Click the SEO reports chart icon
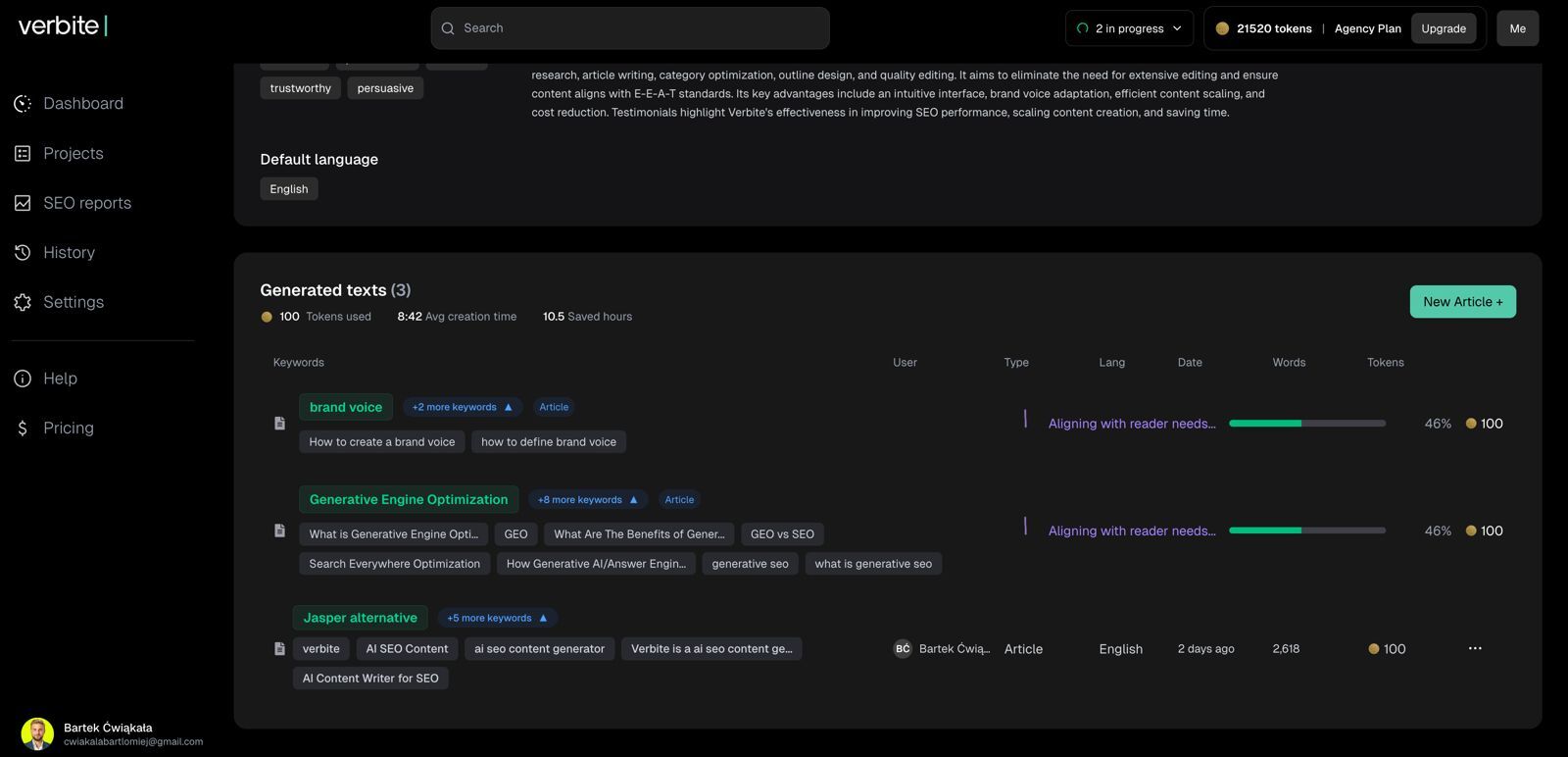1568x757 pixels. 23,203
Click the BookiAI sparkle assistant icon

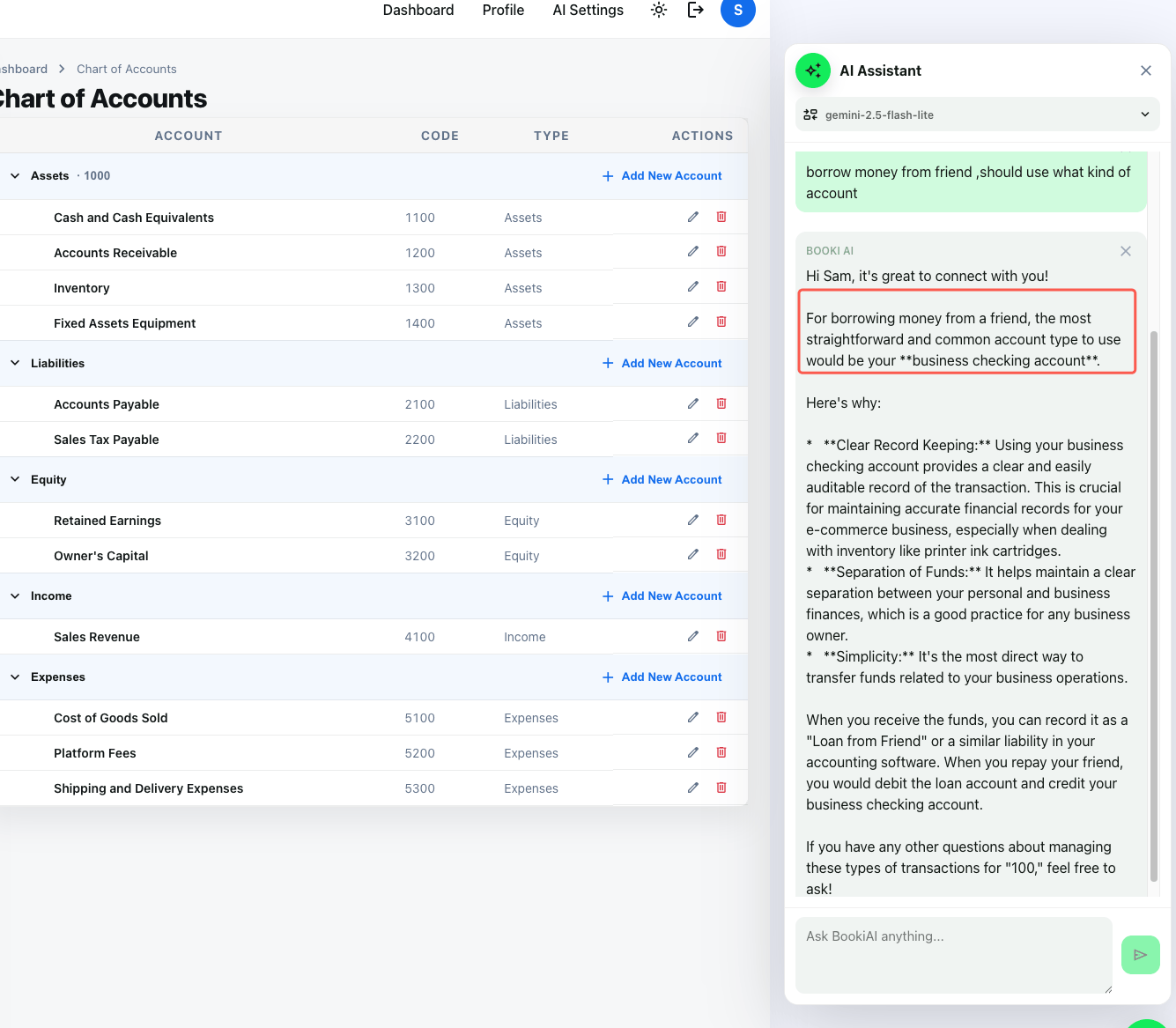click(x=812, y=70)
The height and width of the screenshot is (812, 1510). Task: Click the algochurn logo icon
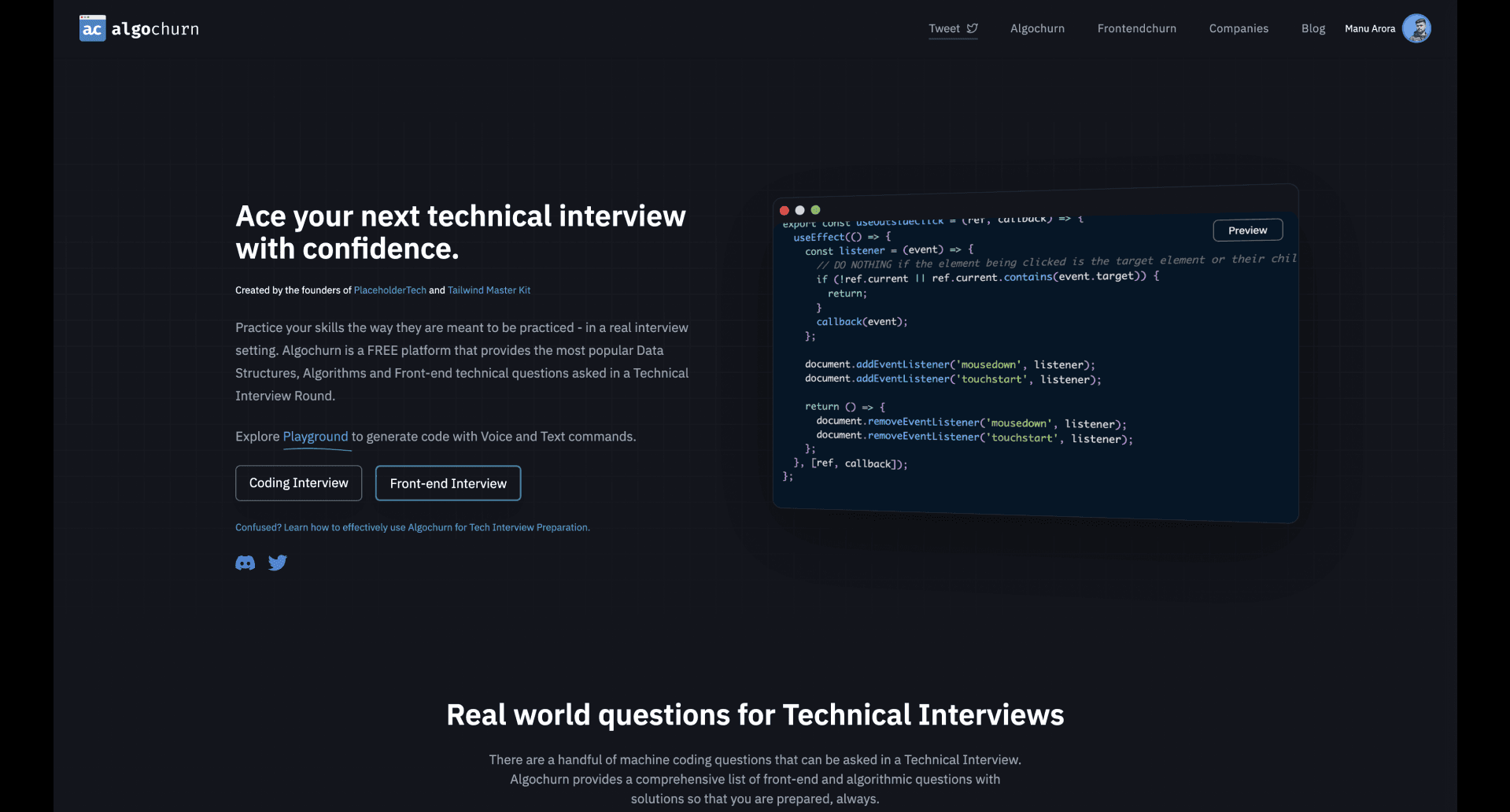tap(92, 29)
====
* _Stated goal_:
Can you copy the listing above word for word, leaving out the pictures?

* _Written response_:
Click the SEO reports chart icon
1568x757 pixels. 23,203
Click the BookiAI sparkle assistant icon

click(x=812, y=70)
The height and width of the screenshot is (812, 1510). Task: Click the algochurn logo icon
tap(92, 29)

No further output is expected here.